A Phase I Study Of PT523 In Patients With Solid Tumors


OBJECTIVES:

Primary

- Determine the maximum tolerated dose of talotrexin in patients in patients with
advanced or recurrent solid tumors.

- Determine the safety of this drug in these patients.

- Determine the dose-limiting toxic effects of this drug in these patients.

Secondary

- Determine the pharmacokinetics of this drug in these patients.

- Correlate pharmacokinetic parameters of this drug or patient characteristics with
drug-related toxicity in these patients.

- Determine, preliminarily, the antitumor efficacy of this drug in these patients.

OUTLINE: This is an open-label, dose-escalation, multicenter study.

Patients receive talotrexin IV over 5 minutes on day 1 OR days 1 and 8 OR days 1, 8, and 15.
Courses repeat every 28 days in the absence of disease progression or unacceptable toxicity.

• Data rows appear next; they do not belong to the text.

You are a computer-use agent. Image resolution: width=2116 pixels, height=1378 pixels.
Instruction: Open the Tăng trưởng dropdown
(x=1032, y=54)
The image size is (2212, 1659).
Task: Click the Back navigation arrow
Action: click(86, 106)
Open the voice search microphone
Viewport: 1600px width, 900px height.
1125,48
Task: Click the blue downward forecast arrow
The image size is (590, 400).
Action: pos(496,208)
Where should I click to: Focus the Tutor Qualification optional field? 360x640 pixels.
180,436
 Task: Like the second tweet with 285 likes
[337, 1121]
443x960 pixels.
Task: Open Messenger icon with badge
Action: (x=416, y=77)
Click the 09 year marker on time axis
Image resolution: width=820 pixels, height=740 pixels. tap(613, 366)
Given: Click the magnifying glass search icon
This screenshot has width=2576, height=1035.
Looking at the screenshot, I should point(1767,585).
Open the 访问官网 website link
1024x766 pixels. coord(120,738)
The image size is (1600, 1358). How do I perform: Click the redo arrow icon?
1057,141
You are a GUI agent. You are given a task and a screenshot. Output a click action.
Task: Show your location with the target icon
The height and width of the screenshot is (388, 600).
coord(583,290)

Cohorts of 1-6 patients receive escalating doses of talotrexin until the maximum tolerated
dose (MTD) is determined. The MTD is defined as the dose preceding that at which 2 of 3 or 2
of 6 patients experience dose-limiting toxicity. An additional 6-10 patients are treated at
the MTD.

Patients are followed at 1 month.

PROJECTED ACCRUAL: A total of 20-40 patients will be accrued for this study within 9-12
months.

Inclusion Criteria


DISEASE CHARACTERISTICS:

- Diagnosis of malignant solid tumor

- Metastatic or inoperable disease

- No known curative or survival-prolonging palliative therapy exists OR failed these
prior therapies

- No leukemia

- No primary CNS tumor

- No third-space fluid collection (i.e., pleural effusion, ascites)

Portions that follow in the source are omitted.